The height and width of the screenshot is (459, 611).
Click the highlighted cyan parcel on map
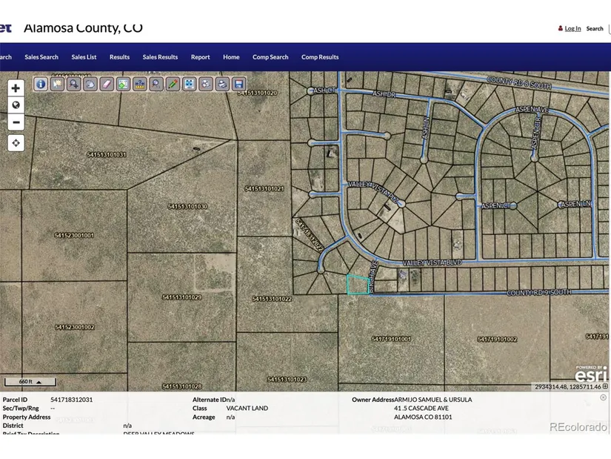357,285
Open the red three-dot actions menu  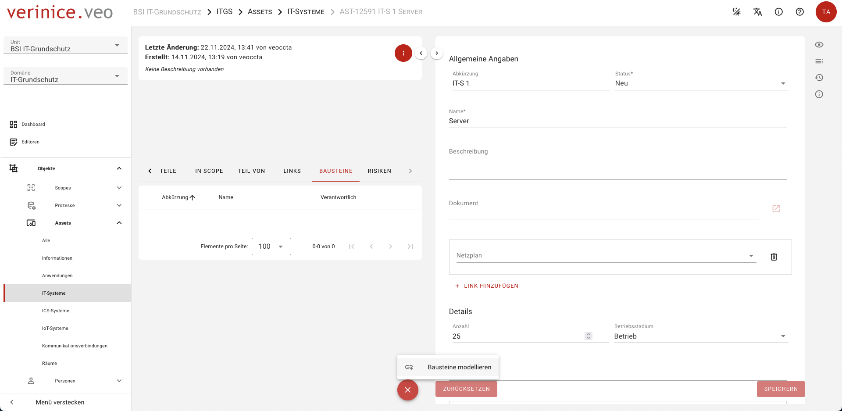[403, 53]
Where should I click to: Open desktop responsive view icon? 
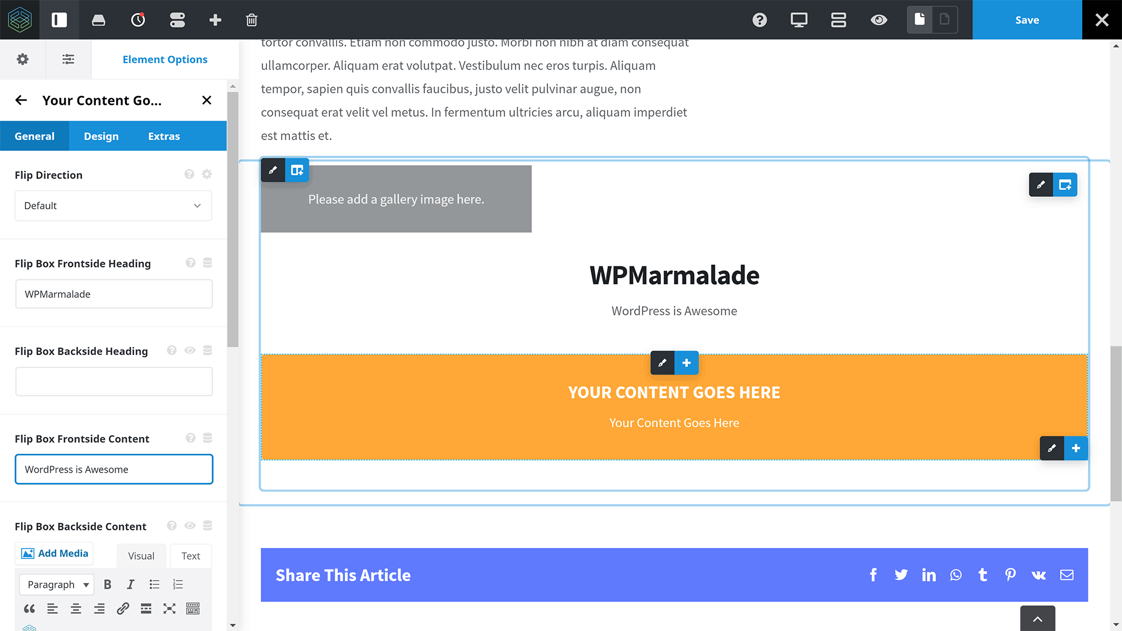[799, 20]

---

Instruction =
Render the entries above, from the line containing "Where should I" through the end of the entries, as a JSON list of strings with one string per line. Skip blank lines and leave the pictures out.

Solution for this task =
[
  "Where should I click to: Open desktop responsive view icon? ",
  "[799, 20]"
]